Speaker
Description
We are developing and tuning a facility to support the end-to-end discharge test campaign, part of the LISA Gravitational Reference System(GRS) test campaign, which probes directly the photo-current produced by UV illumination of the Test Mass and Electrode Housing via an electrometer. LISA Test Masses will be subject to collisions from charged space particles with energies >100 MeV, which penetrate into the spacecraft. These produce a net positive charging rate on each Test Mass λ = 1-100 e/s(1-100 aA), depending on solar activity. LISA acceleration noise budget requires |QTM| < 2.4 pC, assuming as a baseline the measured net charging rate of LPF λ = 25 e/s(4 aA). A Test Mass will reach this limit in 14 days, so discharging the Test Masses is fundamental to assure the success of the mission.
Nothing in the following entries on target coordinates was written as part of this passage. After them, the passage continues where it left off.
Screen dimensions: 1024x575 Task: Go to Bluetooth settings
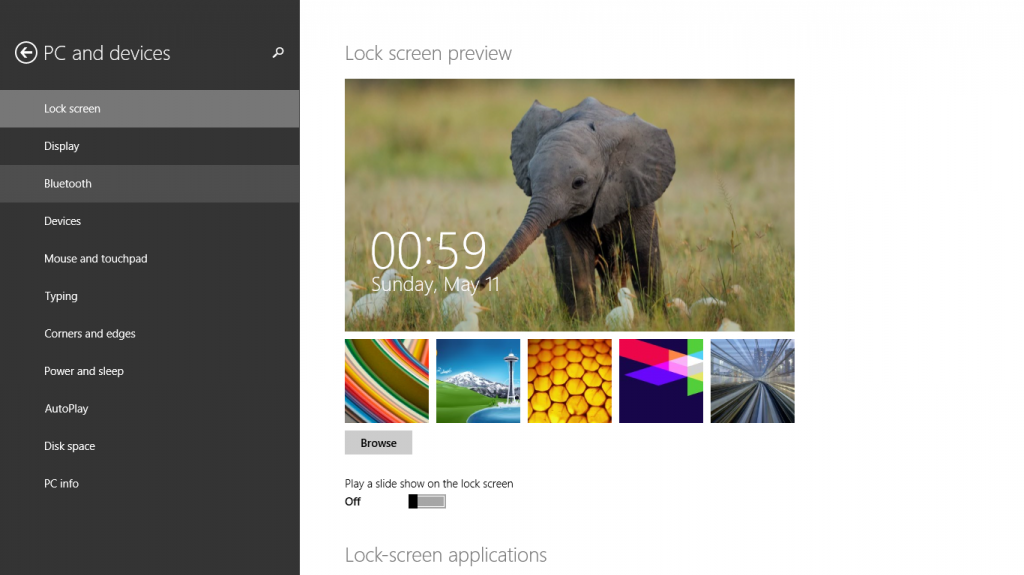point(150,184)
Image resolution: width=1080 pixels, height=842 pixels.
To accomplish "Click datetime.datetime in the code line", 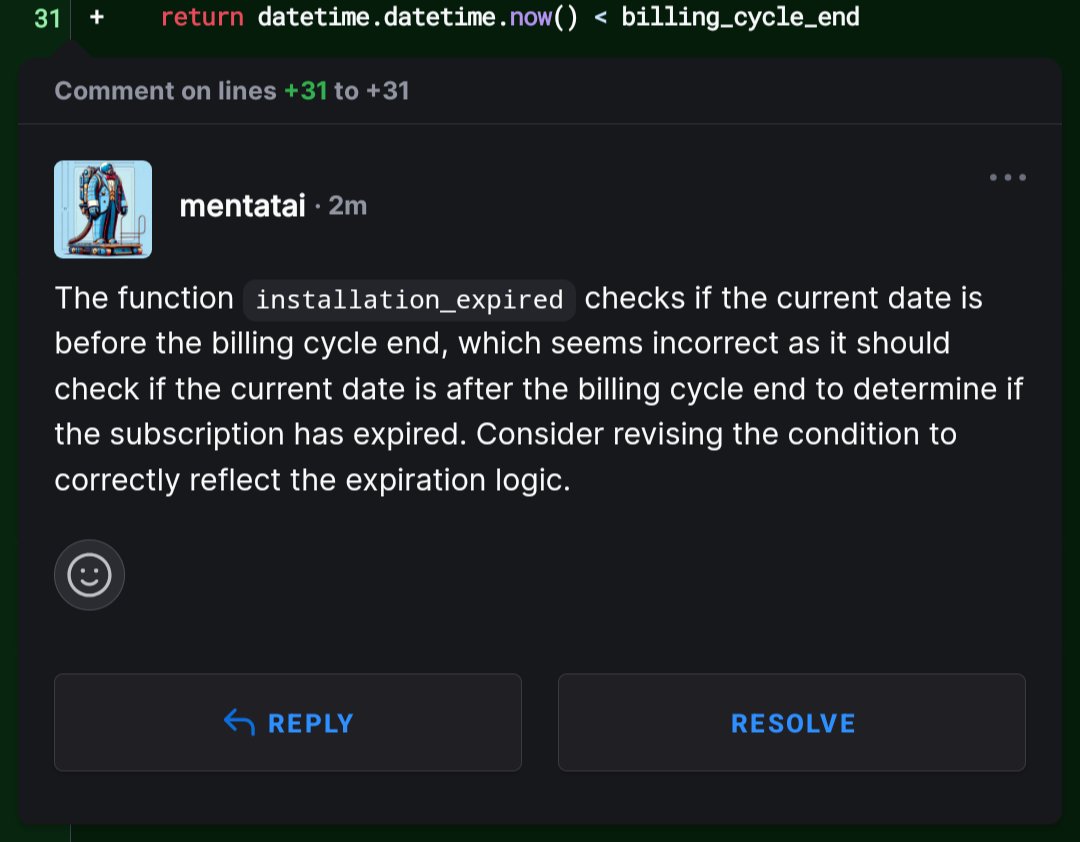I will (376, 17).
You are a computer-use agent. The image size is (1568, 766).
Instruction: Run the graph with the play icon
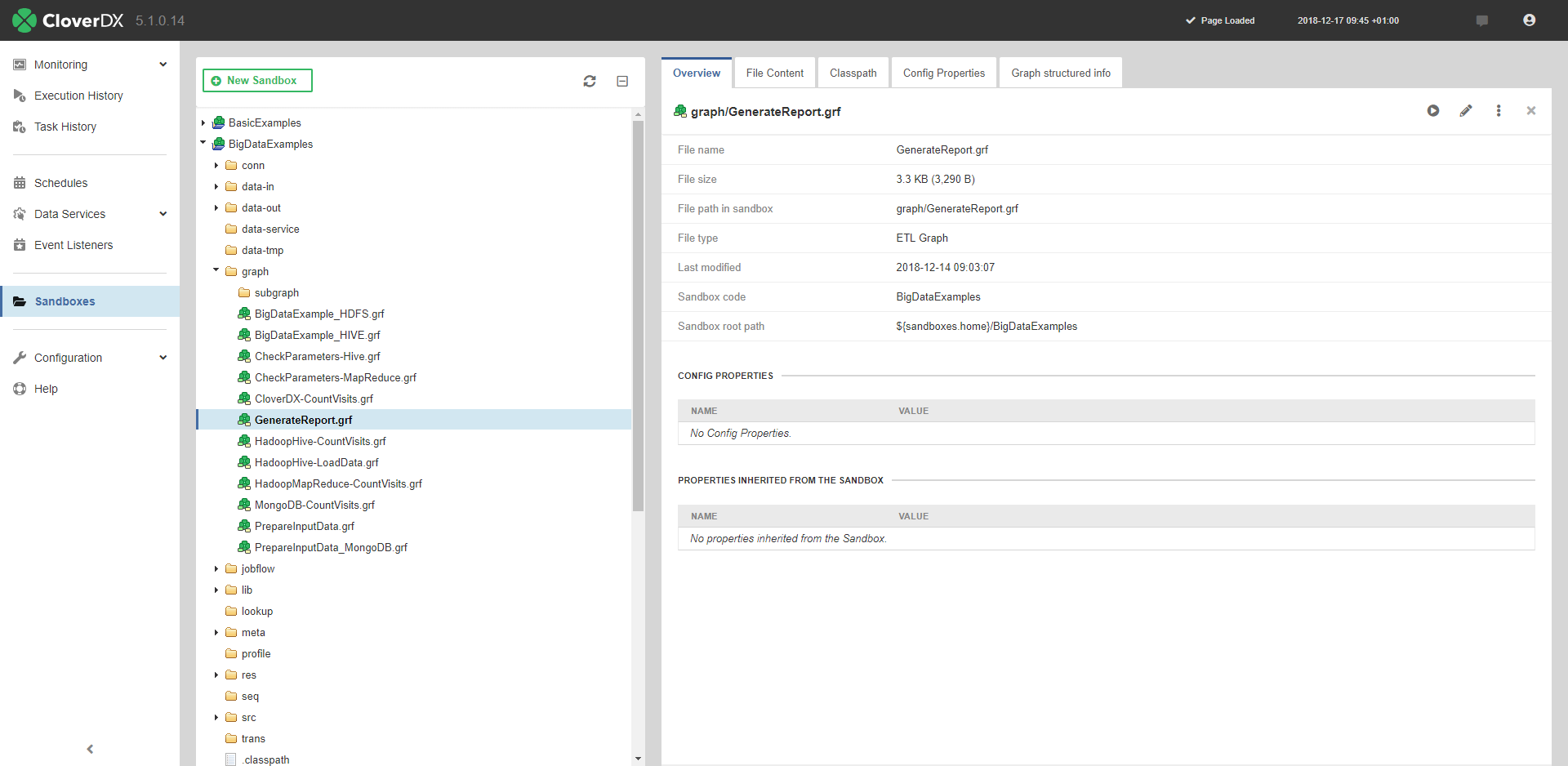coord(1433,111)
The Charge Management System(CMS) consist of UV leds at ~4.9 eV, that shining the AU-coated surface frees low energy electrons, produce a negative charge flux which counters the effect of the Test Mass positive charging rate. The facility consists of a LPF Electrode Housing replica and an hollow Test Mass, kept in vacuum and connected to an electrical interface that controls the Electrode Housing end electrodes voltage biases and to the electrometer. Here I show how this facility can probe directly the discharge current with resolution at ~1 fA and how this kind of setup can replicate the in-flight electrical conditions. The technique developed with this facility will become the guideline for the end to end tests that will be part of the LISA GRS testing campaign from the engineering model to the integrated flight model of the GRS Head.